The global credit rating agency said the UK economic outlook has improved but continues to face headwinds.
S&P now expects a contraction of only 0.5% in 2023, before growth turns positive and averages 1.6% in 2024 to 2026.
However, even as energy prices fall, high and sticky inflation will remain a problem for the households and businesses for most of 2023.
“As double-digit inflation and much higher costs of borrowing continue to feed through, the UK's economic situation is set to worsen slightly, in our view, before it starts improving later this year,” the rating house said in a report.
“We now expect the UK economy to shrink by 0.5% this year. Falling private consumption and investment will be only partly offset by growth in government consumption and a positive contribution from net trade.”
Prices rose unexpectedly in the UK last month after three consecutive months of slowing, driven by record food costs.
The Office for National Statistics (ONS) calculated inflation at 10.4% from January's 10.1% although it is still down from a 41-year high of 11.1% in October.
S&P also expects the Bank of England to keep its rate at 4.25% until early 2024, before gradually easing it back to 2.5% in the longer term.
"We see the economy on a somewhat firmer footing going into 2023, supported by what has been a relatively mild winter, which helped household energy bills," said S&P global ratings senior economist Boris Glass.
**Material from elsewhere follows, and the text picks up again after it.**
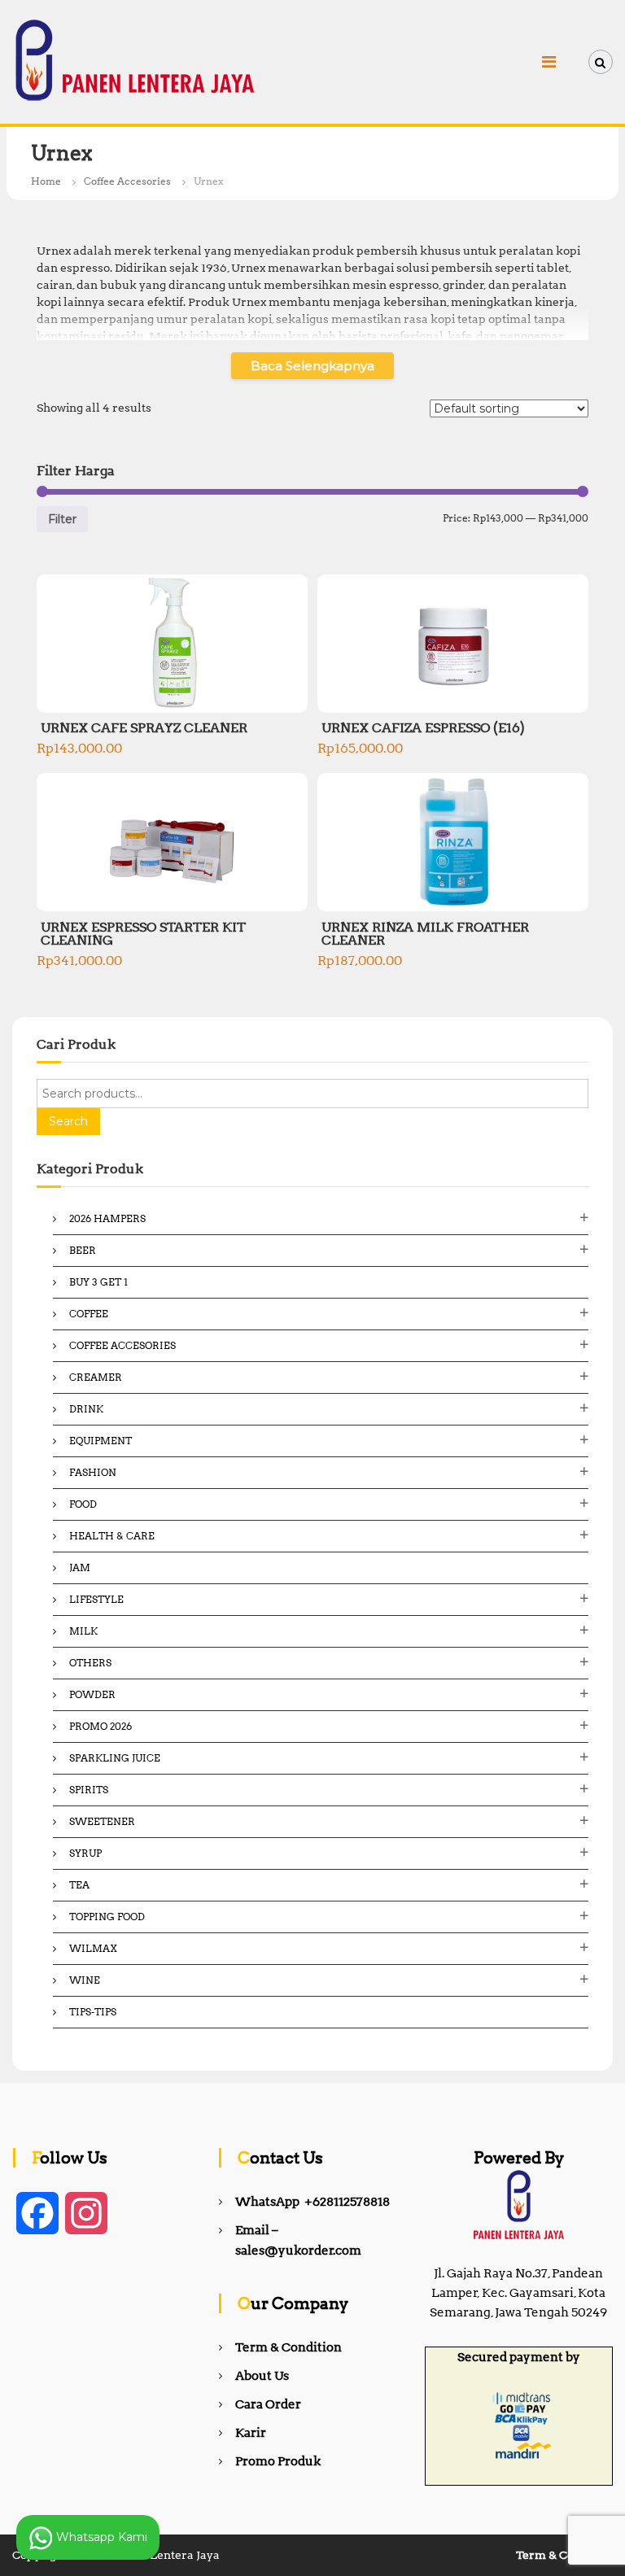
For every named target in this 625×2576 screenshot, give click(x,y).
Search (68, 1121)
"We now expect a contraction of only 0.5% in 2023, before growth turns positive and averages 1.6% in 2024-2026.
"We expect the Bank of England to keep its rate at 4.25% until early 2024, before gradually easing it back to 2.5% in the longer term."
The report follows a similar analysis by KPMG which said that although the likelihood of a recession has fallen, UK growth is expected to be negative in 2023.
KPMG warned that the outlook for businesses remains “mixed”, and that Jeremy Hunt’s new measures to boost business investment are likely to have only a temporary effect on UK growth.
“Despite slightly stronger near-term momentum and the boost from the recent budget announcements, ongoing tensions in the banking system and the lingering risk of a recession put a question mark around the outlook for the UK. The good news is that base interest rates have probably already reached their peak,” said Yael Selfin, chief economist at KPMG UK
“Looking ahead, as the economy cools and inflation returns back to target, this may provide the Bank of England with an opportunity for a series of gradual rate cuts next year.
“Nonetheless, structural issues, including skills shortages, slowing workforce participation, and ageing population, dominate the longer term risks to the UK outlook."